Jan-Olaf Gebbers nimmt Hersteller, aber auch Konsumenten selber in die Pflicht: «Wieso muss es denn ein Schuhspray sein, wenn es Tuben und Dosen auch tun?»
So schonen Sie Ihre Atemorgane
Es gibt Imprägniermittel in Schaumform, die gute Alternativen zu Sprays sind.
Imprägnierschaum und-mousse lassen sich weniger einfach auftragen als ein Spray, dafür schädigen sie die Lunge nicht. Pumpzerstäuber hingegen können die Lunge auch belasten. Für Textilien - auch für atmungsaktive - gibt es zusätzlich so genannte Wash-ins, die man beim Waschen beifügt.

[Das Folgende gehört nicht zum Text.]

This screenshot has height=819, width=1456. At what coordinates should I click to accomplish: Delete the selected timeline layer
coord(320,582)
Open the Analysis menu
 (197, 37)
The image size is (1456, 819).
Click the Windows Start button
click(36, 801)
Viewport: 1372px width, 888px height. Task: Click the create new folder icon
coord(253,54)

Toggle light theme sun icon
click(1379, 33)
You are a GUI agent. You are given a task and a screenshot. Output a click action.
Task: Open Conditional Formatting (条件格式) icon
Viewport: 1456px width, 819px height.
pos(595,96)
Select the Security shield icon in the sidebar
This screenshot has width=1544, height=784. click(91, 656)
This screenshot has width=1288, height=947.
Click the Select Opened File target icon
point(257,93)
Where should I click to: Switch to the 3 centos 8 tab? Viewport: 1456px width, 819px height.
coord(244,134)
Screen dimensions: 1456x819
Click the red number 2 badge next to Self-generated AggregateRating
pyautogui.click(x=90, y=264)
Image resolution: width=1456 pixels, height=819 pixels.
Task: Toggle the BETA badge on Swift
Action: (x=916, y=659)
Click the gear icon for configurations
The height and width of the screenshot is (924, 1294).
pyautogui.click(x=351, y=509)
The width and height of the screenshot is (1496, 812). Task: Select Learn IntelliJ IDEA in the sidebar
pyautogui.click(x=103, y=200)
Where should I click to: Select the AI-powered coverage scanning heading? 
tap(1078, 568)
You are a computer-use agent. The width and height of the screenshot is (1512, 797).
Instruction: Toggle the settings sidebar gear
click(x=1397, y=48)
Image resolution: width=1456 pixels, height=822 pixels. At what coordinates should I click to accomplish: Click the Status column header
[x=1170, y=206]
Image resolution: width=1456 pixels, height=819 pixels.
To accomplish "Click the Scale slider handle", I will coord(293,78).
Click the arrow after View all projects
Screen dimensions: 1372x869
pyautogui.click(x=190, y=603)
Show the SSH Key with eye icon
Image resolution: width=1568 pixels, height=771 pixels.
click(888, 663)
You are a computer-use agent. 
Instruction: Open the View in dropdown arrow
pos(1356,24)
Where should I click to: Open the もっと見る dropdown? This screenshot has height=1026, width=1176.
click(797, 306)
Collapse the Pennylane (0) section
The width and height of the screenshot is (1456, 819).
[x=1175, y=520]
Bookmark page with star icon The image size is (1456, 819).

Das Angebot an Imprägnierschäumen und Ähnlichem ist allerdings beschränkt. In der Schweiz erhältlich sind:
- Rapi Aqua Stop Mousse für Leder und Textilien (Fr. 8.50/150 ml)
- Nikwax TX.direct Spray-on für atmungsaktive Stoffe (Fr. 24.90/300 ml)
- Nikwax Nubuck & Suede Proof Schwammimprägnierung für Nubuck- und Wildleder (Fr. 14.90/125 ml)
- Nikwax Aqueous Wax für Schuhe aus Leder und atmungsaktive Textilien (Fr. 14.90/125 ml)
- Collonil Progres Schaum (Fr. 12.50/200 ml) und Collonil Leather Gel (Fr. 16.90/200 ml) beide für Glattleder
- Wash-ins gibt es von diversen Herstellern
Je nach Leder lassen sich Schuhe und Jacken auch mit fettender Creme schützen.
Wenn es denn trotzdem Spray sein muss, sollte man ihn nur im Freien verwenden. Vom Gesicht weg sprühen und Windrichtung beachten! Imprägnierte Schuhe und Kleider im Freien trocknen lassen.